Yes, I think it [life without FOF] would have been different. I think it would. (…) Yes, it would have been much easier to live then. If you didn’t have to think about it. (#12)

Some participants missed activities that they could no longer do, e.g., bicycling. For some, it was evident that even though they could still take part in many activities, their FOF restricted them from fully participating. For example, one woman mentioned how her friends walked ahead of her and went down an escalator, while she had to go searching for an elevator since she did not dare to use the escalator.

Fear of falling as a varying experience

The participants’ experiences of FOF were not constant. They were aware of the increased risk of falling when having PD, which impacted on their FOF. Apart from their own experiences, other’s experiences of falls augmented their fear. Moreover, FOF was impacted upon by PD-related symptoms and disabilities, and the attitudes and treatment from other people. FOF increased when people wanted to help but offered the help in a way that did not suit the person with PD.

This theme contains three underlying categories, namely: Awareness of falls and near falls as fuel; Variation due to Parkinson-related symptoms and disabilities; and Other people as stressors. These categories are described below.

Awareness of falls and near falls as fuel

Some participants described that their FOF had developed as they realized that falls are often part of the PD profile. Their fear increased since they knew that falls can occur suddenly and at all times. Most participants had experienced falls and some wondered when they would fall next time. They were afraid of the consequences of falls and many were afraid of potential injuries.

It’s getting injured [that makes me afraid of falling]. You can break your neck and all sorts of things if you have a bad fall. Larger injuries that is. Smaller bruises and stuff like that are alright but… But, if you get permanently injured, that’s not fun. (#1)

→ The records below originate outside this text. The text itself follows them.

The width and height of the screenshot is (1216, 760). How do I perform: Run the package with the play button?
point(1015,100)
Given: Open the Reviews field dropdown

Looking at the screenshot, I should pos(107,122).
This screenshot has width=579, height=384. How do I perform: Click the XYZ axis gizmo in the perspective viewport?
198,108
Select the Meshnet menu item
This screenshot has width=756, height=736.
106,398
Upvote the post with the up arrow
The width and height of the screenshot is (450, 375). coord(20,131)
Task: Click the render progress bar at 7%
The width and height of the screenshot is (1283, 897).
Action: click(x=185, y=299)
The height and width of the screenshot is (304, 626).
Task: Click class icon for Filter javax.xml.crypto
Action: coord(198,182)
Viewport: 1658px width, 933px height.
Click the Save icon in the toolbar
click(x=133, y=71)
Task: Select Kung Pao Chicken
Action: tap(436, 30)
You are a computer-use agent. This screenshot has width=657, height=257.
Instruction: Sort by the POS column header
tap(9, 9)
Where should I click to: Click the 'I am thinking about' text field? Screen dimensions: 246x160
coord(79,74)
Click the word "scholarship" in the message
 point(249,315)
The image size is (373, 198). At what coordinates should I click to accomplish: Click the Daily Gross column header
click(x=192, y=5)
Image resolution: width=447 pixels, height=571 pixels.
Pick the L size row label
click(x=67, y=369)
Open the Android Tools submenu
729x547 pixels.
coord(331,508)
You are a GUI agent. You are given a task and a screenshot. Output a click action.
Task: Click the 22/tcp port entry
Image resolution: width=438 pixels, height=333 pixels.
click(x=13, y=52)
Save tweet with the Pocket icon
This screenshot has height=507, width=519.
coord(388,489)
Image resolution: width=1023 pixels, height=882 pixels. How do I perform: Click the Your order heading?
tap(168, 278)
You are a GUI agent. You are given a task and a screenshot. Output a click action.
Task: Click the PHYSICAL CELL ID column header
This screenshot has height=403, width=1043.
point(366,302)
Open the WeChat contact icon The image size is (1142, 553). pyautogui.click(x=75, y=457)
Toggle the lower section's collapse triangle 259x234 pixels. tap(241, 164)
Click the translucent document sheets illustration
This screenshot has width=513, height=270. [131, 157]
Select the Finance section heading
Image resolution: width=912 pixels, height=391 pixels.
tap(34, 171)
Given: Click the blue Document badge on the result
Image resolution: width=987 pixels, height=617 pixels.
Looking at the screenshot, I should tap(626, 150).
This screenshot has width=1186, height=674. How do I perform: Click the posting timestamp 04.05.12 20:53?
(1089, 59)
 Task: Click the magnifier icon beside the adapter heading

Two participants had seen others fall or heard people talking about their falls. Although these participants had experienced falls themselves, they expressed that their FOF had increased by seeing or hearing about other persons’ falls. FOF was also expressed in relation to near falls, i.e., situations where they almost fell but managed to regain balance. These situations were described as unpleasant and even shocking, and it made them feel shaken and insecure.

Variation due to Parkinson-related symptoms and disabilities

The participants expressed that their FOF was aggravated as their PD progressed, due to increased walking difficulties, hyperkinesia, rigidity, wearing off episodes (i.e., episodes with worsened PD-related symptoms), freezing of gait and impaired balance. The general opinion was that how you feel at the moment affects your FOF. It was perceived as uncomfortable not being in full control of yourself. Many participants described that their FOF increased at times when they were feeling low, tired or stressed, while they had less or no FOF at times when they were in good spirits.

I would guess that when you are in good spirits, then the concerns about falling are reduced, or gone. And if you are feeling down then, then all the… dark thoughts will appear and then you notice both this and that, that is hazardous. (#7)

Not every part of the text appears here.